Given exercise:
Quote every one of the records below word for word, omitting the pictures.

A run of records:
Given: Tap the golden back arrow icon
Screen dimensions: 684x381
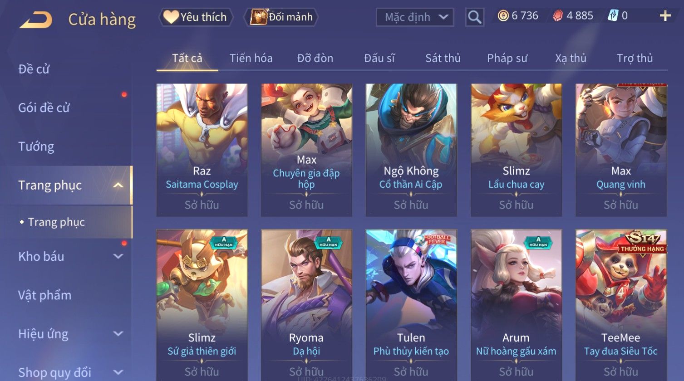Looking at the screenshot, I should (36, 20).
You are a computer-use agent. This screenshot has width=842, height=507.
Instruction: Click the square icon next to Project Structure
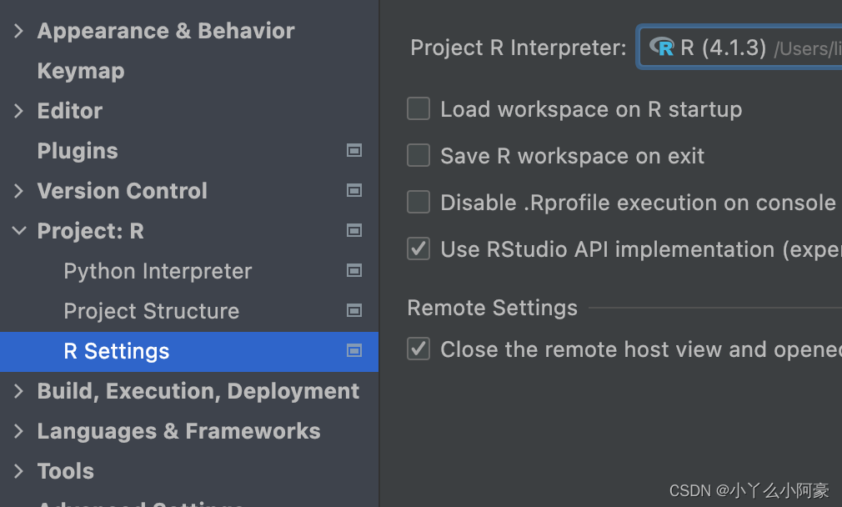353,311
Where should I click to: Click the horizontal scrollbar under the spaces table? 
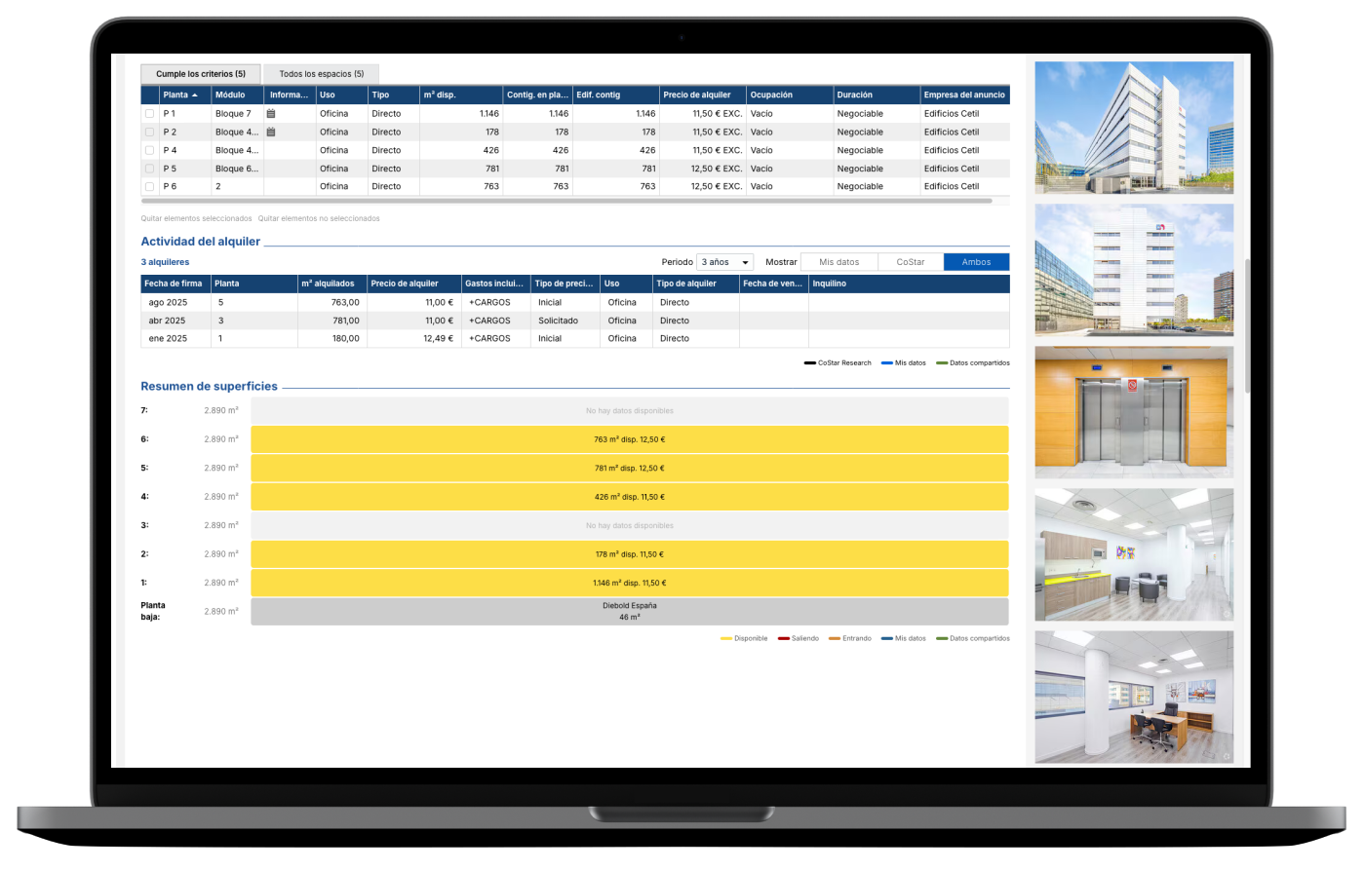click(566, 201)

Answer to the problem:
Given: Tap the golden back arrow icon
Screen dimensions: 684x381
Looking at the screenshot, I should (36, 20).
You are a computer-use agent. This screenshot has width=842, height=507.
Instruction: Click the square icon next to Project Structure
353,311
Where should I click to: Click the horizontal scrollbar under the spaces table? 
click(566, 201)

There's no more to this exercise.